Hi Christoph,
Am Donnerstag, den 01.08.2019, 16:00 +0200 schrieb Christoph Hellwig:
> On Thu, Aug 01, 2019 at 10:35:02AM +0200, Lucas Stach wrote:
> > Hi Christoph,
> >
> > Am Donnerstag, den 01.08.2019, 09:29 +0200 schrieb Christoph Hellwig:
> > > Hi Lukas,
> > >
> > > have you tried the latest 5.3-rc kernel, where we limited the NVMe
> > > I/O size based on the swiotlb buffer size?
> >
> > Yes, the issue was reproduced on 5.3-rc2. I now see your commit
> > limiting the request size, so I guess I need to dig in to see why I'm
> > still getting requests larger than the SWIOTLB max segment size.
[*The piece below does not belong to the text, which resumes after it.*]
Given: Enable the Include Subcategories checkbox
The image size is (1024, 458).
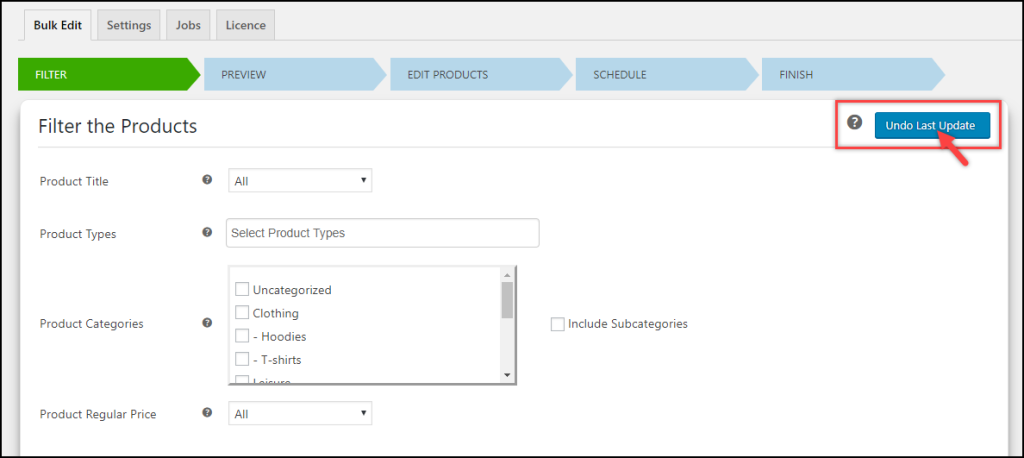Looking at the screenshot, I should click(x=557, y=324).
Thanks
> > for the pointer!
>
> a similar setup to yours the
> dma_addressing_limited doesn't work, but if we changed it to a <=
> it does. The result is counter to what I'd expect, but because I'm on
> vacation I didn't have time to look into why it works. This is his
> patch, let me know if this works for you:
>
>
> diff --git a/include/linux/dma-mapping.h b/include/linux/dma-mapping.h
> index f7d1eea32c78..89ac1cf754cc 100644
> --- a/include/linux/dma-mapping.h
> +++ b/include/linux/dma-mapping.h
> @@ -689,7 +689,7 @@ static inline int dma_coerce_mask_and_coherent(struct
> device *dev, u64 mask)
> */
> static inline bool dma_addressing_limited(struct device *dev)
> {
> > - return min_not_zero(dma_get_mask(dev), dev->bus_dma_mask) <
> > + return min_not_zero(dma_get_mask(dev), dev->bus_dma_mask) <=
> > dma_get_required_mask(dev);
> }
From the patch I just sent it should be clear why the above works. With
my patch applied I can't reproduce any issues with this NVMe device
anymore.
Thanks for pointing me into the right direction!